The American Veterinary Medical Association asserted its opposition last week to the proposed federal mandate on prescription writing and encouraged members to voice their opinions about topics covered at the Federal Trade Commission’s Pet Medication Workshop.
The FTC has extended the comment period to Nov. 1.
The AVMA previously called for support to quash the bill, HR1406, also known as the Fairness to Pet Owners Act, which would require veterinarians to provide a written prescription to pet owners regardless of whether the owner intends to fill the prescription in-house or through a different dispenser. The AVMA’s Principles of Veterinary Medical Ethics already state that veterinarians should provide clients with a written prescription when requested.

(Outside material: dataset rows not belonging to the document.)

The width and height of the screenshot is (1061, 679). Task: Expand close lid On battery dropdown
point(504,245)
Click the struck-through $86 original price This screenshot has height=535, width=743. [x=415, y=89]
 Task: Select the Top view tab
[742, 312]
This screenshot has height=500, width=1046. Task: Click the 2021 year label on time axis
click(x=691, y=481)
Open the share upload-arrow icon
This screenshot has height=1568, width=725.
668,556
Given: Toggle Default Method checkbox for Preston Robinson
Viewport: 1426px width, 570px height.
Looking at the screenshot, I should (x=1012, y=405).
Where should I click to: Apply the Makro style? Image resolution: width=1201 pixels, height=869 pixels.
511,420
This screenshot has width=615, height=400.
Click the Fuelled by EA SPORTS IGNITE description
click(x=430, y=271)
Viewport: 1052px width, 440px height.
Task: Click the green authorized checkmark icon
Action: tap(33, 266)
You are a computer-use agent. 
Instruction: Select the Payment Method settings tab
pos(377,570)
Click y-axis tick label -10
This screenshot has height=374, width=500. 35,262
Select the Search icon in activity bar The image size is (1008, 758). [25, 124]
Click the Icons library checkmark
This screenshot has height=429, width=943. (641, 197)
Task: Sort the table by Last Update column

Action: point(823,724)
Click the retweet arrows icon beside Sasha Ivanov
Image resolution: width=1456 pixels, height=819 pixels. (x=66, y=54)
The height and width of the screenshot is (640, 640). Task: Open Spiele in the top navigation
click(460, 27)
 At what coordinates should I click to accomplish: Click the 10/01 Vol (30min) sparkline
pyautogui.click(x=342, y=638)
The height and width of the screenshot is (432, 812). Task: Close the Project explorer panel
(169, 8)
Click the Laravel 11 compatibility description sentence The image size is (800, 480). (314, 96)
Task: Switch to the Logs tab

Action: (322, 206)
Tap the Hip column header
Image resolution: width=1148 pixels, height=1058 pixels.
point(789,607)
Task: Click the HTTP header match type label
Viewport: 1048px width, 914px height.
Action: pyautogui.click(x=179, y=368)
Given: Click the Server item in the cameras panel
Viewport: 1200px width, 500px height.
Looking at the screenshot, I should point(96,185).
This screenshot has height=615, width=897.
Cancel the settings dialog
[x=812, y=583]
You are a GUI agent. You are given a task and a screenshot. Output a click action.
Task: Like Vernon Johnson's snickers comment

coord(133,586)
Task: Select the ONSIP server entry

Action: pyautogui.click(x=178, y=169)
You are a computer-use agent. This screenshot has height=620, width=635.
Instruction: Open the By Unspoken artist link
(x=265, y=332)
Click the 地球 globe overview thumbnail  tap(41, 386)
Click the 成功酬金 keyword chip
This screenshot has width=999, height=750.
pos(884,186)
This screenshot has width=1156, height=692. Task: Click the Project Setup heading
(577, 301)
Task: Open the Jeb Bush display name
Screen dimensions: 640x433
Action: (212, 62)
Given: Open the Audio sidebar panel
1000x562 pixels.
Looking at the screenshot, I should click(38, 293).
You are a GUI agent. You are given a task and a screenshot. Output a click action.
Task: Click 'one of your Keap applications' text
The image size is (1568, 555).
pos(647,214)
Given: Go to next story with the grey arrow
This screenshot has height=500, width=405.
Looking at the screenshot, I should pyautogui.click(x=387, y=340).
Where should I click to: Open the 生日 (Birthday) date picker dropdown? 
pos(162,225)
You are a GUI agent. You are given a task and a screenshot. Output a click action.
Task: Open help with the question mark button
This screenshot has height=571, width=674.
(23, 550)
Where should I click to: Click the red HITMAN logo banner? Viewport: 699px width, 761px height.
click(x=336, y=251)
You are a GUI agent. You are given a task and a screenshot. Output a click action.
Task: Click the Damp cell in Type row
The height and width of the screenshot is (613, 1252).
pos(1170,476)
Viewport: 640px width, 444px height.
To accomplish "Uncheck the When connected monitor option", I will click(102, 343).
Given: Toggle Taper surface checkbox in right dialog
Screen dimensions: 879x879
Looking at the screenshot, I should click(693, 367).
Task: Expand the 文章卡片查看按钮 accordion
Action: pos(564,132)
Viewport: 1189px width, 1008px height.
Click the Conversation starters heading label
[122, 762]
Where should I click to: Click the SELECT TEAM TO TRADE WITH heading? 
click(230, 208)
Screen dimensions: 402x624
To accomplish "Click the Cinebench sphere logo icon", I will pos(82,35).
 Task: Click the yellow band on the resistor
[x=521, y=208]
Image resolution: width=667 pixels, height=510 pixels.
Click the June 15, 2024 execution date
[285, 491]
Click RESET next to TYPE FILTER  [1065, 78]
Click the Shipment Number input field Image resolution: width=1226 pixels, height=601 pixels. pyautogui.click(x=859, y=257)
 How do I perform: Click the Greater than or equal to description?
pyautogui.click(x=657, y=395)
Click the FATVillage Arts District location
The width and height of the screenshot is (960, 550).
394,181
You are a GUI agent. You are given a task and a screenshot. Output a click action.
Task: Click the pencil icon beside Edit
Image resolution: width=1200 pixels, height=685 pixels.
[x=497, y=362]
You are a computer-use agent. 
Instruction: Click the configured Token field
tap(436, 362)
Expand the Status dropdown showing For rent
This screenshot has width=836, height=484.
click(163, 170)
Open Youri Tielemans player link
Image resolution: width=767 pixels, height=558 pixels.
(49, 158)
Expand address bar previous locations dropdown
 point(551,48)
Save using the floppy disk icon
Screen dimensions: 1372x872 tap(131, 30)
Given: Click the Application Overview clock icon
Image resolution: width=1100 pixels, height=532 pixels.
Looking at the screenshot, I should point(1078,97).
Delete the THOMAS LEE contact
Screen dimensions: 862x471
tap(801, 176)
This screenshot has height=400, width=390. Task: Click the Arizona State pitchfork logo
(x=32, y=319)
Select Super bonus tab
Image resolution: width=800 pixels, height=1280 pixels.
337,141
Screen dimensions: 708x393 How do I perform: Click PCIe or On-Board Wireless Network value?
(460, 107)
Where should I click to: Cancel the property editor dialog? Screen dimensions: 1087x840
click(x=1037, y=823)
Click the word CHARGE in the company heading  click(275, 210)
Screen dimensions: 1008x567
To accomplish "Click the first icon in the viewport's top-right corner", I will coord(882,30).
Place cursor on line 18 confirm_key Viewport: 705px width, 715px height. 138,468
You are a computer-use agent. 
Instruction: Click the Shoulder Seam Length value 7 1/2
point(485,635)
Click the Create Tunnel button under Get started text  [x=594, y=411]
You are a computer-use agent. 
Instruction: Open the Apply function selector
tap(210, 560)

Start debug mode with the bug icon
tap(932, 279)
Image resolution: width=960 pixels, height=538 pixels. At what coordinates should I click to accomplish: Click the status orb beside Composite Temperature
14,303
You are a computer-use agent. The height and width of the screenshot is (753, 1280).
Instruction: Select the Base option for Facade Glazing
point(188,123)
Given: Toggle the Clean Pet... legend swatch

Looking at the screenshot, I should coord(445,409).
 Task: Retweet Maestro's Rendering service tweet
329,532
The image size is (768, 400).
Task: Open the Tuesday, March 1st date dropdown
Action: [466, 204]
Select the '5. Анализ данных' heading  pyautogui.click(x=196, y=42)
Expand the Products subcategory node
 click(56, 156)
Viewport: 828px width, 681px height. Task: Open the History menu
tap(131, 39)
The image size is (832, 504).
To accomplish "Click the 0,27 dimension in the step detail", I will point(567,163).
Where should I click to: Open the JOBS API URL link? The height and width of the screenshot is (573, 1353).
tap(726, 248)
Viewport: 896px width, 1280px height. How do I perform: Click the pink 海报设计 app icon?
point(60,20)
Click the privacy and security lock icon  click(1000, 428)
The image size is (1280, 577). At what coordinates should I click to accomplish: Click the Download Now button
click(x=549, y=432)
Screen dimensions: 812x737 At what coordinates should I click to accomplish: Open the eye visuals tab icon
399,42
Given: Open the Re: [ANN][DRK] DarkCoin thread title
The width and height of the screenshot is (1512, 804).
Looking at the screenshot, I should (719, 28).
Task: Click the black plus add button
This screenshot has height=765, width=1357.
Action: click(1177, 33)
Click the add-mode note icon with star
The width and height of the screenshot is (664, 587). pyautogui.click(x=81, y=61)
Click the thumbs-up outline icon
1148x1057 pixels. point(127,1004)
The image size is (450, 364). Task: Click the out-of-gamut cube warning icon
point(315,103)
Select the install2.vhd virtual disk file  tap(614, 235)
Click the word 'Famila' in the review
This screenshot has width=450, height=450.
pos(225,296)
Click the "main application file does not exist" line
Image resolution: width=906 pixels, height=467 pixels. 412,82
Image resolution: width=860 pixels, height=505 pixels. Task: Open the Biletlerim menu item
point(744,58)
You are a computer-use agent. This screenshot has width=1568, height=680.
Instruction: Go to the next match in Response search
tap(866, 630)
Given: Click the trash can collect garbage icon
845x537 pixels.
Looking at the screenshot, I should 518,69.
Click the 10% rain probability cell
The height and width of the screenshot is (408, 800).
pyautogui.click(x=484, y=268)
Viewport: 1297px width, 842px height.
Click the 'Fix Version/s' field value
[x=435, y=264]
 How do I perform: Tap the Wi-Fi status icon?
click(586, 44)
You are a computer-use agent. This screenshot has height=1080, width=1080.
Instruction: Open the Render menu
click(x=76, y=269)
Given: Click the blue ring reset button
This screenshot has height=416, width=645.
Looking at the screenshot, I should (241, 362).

“Essentially this is a solution without a problem,” said Mark Cushing, founding partner of the Animal Policy Group, during one of the workshop’s panel discussions in Washington, D.C. “Veterinarians routinely provide prescriptions to their clients.”
The overarching purpose of the daylong workshop was to establish whether the trend of pet medication dispensation shifting from veterinary to retail channels is ultimately good for the consumer. Industry stakeholders from veterinary organizations, businesses, academia, government and veterinarians participated in a series of discussions on topics including the distribution of pet medications, the portability of pet medications and lessons to be gleaned from the contact lens industry, which the FTC views as a possible parallel to the pet medication industry.
The FTC is accepting comments online.